◆ Instructions to follow
Whichever lines include the word "Open", copy them as they appear in the data.

◆ Data listing
________________

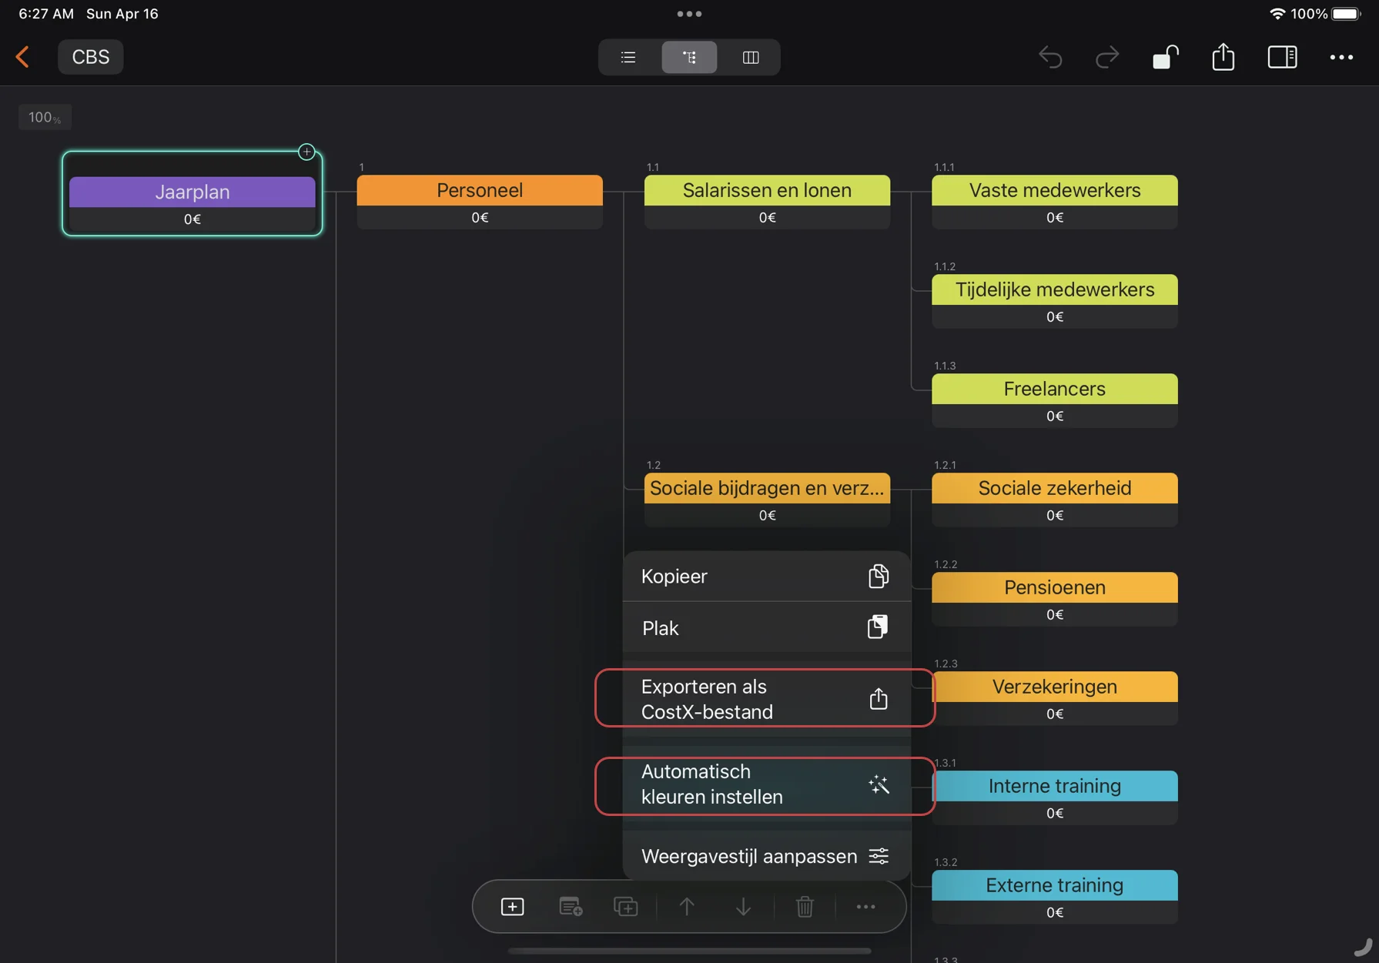Screen dimensions: 1379x963
Task: Click the add item icon in bottom toolbar
Action: 512,907
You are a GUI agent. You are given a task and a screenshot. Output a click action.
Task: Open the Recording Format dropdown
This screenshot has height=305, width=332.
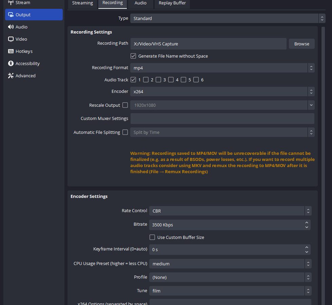(x=222, y=68)
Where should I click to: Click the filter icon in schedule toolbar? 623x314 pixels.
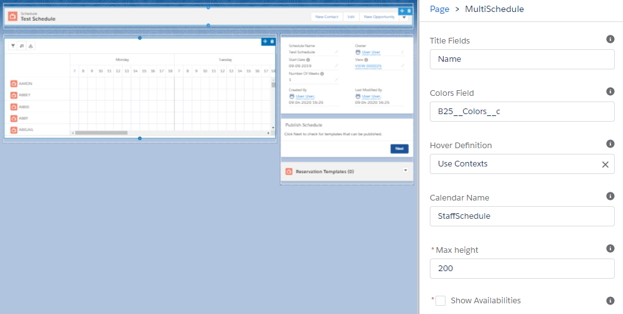click(x=13, y=46)
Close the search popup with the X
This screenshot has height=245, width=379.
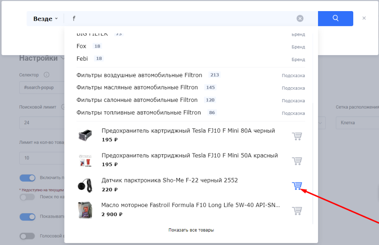pyautogui.click(x=364, y=18)

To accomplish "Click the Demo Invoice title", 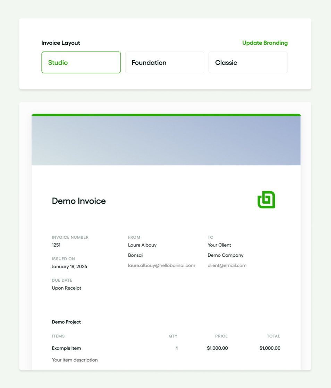I will [79, 201].
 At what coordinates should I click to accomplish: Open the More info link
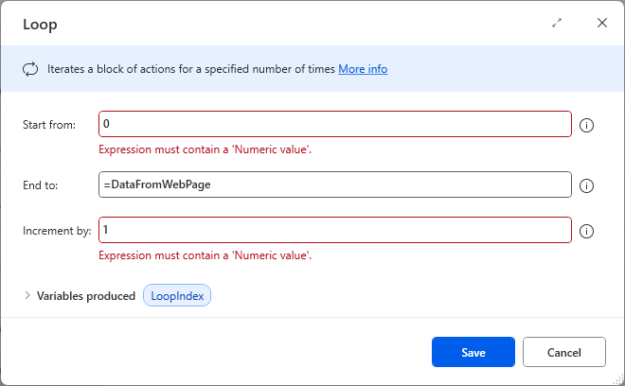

________________

◆ Result
Task: Open the Recording Format dropdown
 At what coordinates should I click to accomplish: Open the More info link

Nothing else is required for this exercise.